Up north 3 bedroom house 80k-120k and down south its like 250-350k. Massive difference in outgoings.

As for a pay rise. Its easy to forget that for 6 years pay was frozen and then it was set at 6% for 3 years. Essentially 0.8% per year.

Time will tell but NHS staff as well as other public sector don't deserve reward for covid related issues. Just a fair pay for the job that we have been doing and continue to do.
 
Why do you hate foreign people so much?

I don't, but I'm allowed to describe the barbers, so people know what type I mean. I've lost people to this virus, so I'm calling out anyone that is taking the p. That includes all the English idiots. If they were English barbers, I would say so. I can't believe you have now come out of the woodwork twice in a month to get personal. Behave yourself. Play nicely.
 
In private industry the pay ratio of Boardroom to shop floor worker is massively out of ratio in many cases with bosses pay 100x that of lowest earner; that seems morally wrong.
In public sector there needs be a transparent pay scale with an equivalent pryramid style earning and set upper top wage which is no more than 5 or 6x the lowest, every scale between would be rank/steps up that ladder.
I know a hospital clerical worker who complained when cleaner pay rates where raised, to help fill jobs, and there was close parity with the desk worker. I asked the desk worker if she would be a cleaner if their wages went above hers, and the answer? "GOD NO! Not unless it was doubled.",
pay scales in many public sector organisations are public/transparent.

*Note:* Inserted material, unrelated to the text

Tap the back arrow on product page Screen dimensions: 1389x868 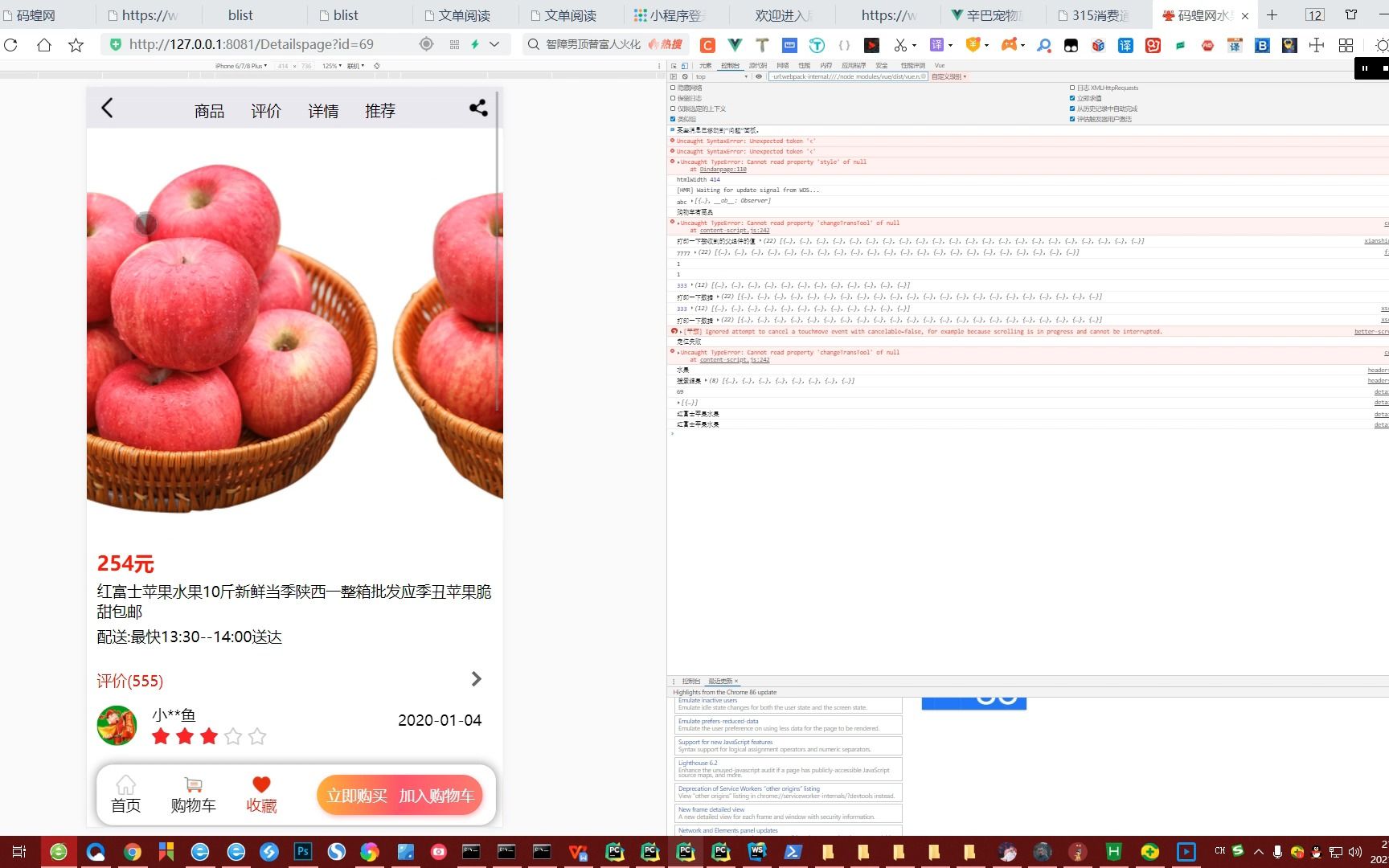(107, 108)

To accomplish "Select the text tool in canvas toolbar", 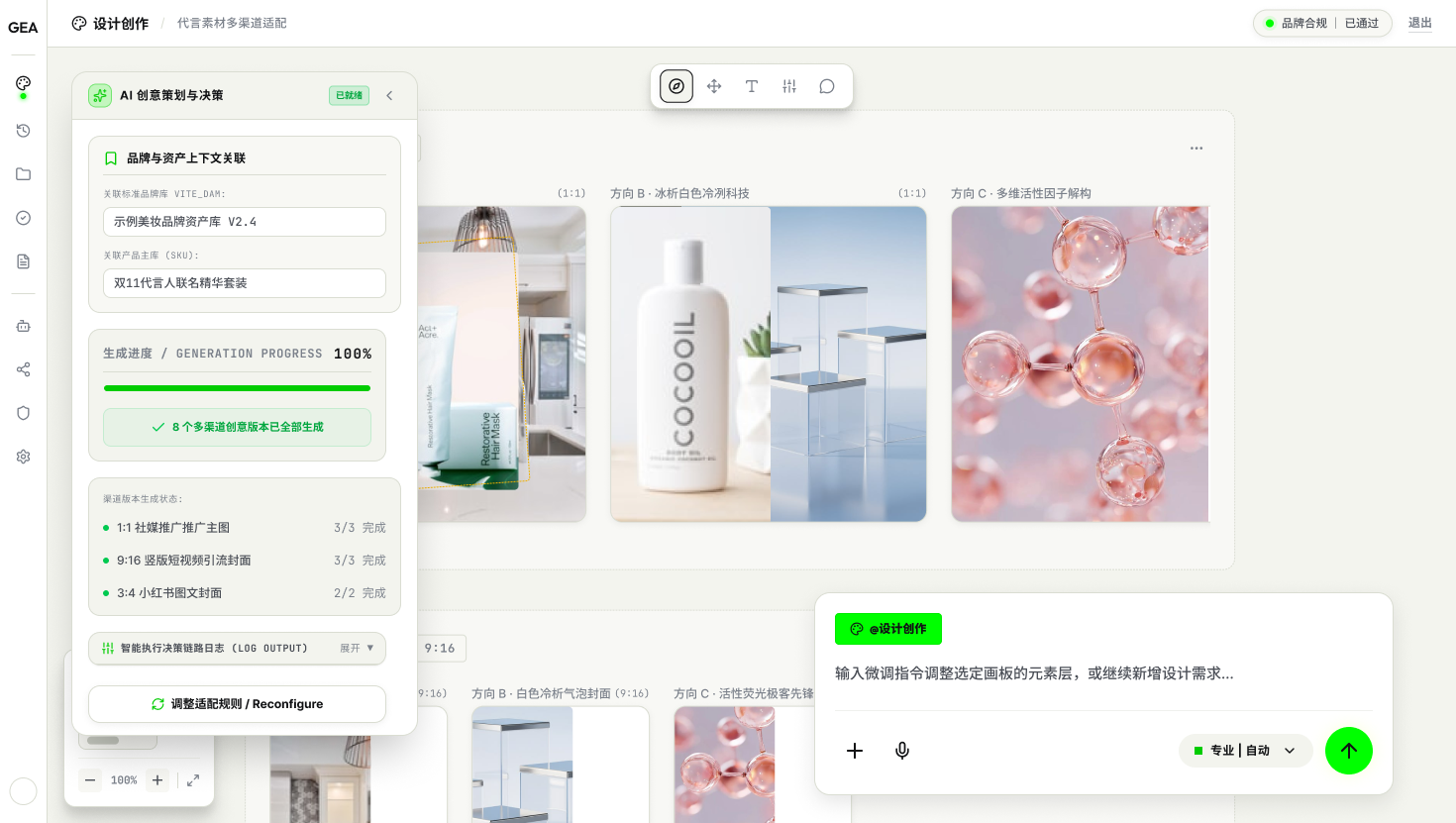I will click(x=752, y=86).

Very Senior Manager salaries (e.g. CEOs of large trusts) are also publicly available:


I agree that those on lower pay should see their pay increase significantly, via much more generous minimum living wage (coupled with UBI). High public sector earners should have their pay capped by a ratio, and there should be a 70% top income tax bracket above £150k, to finance UBI and free comprehensive childcare for all
 
Folks, again, politics is banned for a reason.
pay scales in many public sector organisations are public/transparent.


Very Senior Manager salaries (e.g. CEOs of large trusts) are also publicly available:


I agree that those on lower pay should see their pay increase significantly, via much more generous minimum living wage (coupled with UBI). High public sector earners should have their pay capped by a ratio, and there should be a 70% top income tax bracket above £150k, to finance UBI and free comprehensive childcare for all
And again let’s leave it there as we’re getting 100% into politics. At least let’s remain focused on the virus. Thanks.
 
Mondays are always low - there is a lag over the weekend



Would care homes normally be equipped to handle a highly contagious virus? How much truth is there that some elderly patients were moved out of hospitals and into care homes to free up beds, potentially transmitting the virus from hospitals to care homes? And why aren't care home residents with the virus moved to hospital?

I suspect care homes are being asked to do far more in this crisis than they're geared up to cope with.

In one word. No. But, the staff do have to undergo basic training of which infection control is one of the mandatory.
There is very much truth in regards to patients being discharged from hospital into care homes and in fact some homes have been identified locally to have patients admitted to them however, there are also some homes which are very reluctant to accept.
Not all care home residents are transferred to hospital depending on the general frailty and presentation but I have had patients go to hospital and then return quickly back to the home.
Interestingly, Southend went a couple of days without any recorded deaths from Covid-19 but, we had deaths in the care homes which included the discharged patients.
 
It is an interesting study. Thanks MKS. I mentioned the quirk about smokers a couple of days ago and needless to say got shot down by a sarcastic know all who seemed to think I was promoting smoking as protection to the disease. At the moment expert opinion seems to be that the reality behind the study is that smokers lie about being smokers when they want treatment for respiratory problems. Like the alarming stats for BAME victims of Covid 19 it will no doubt be some time before we understand this disease and its affects.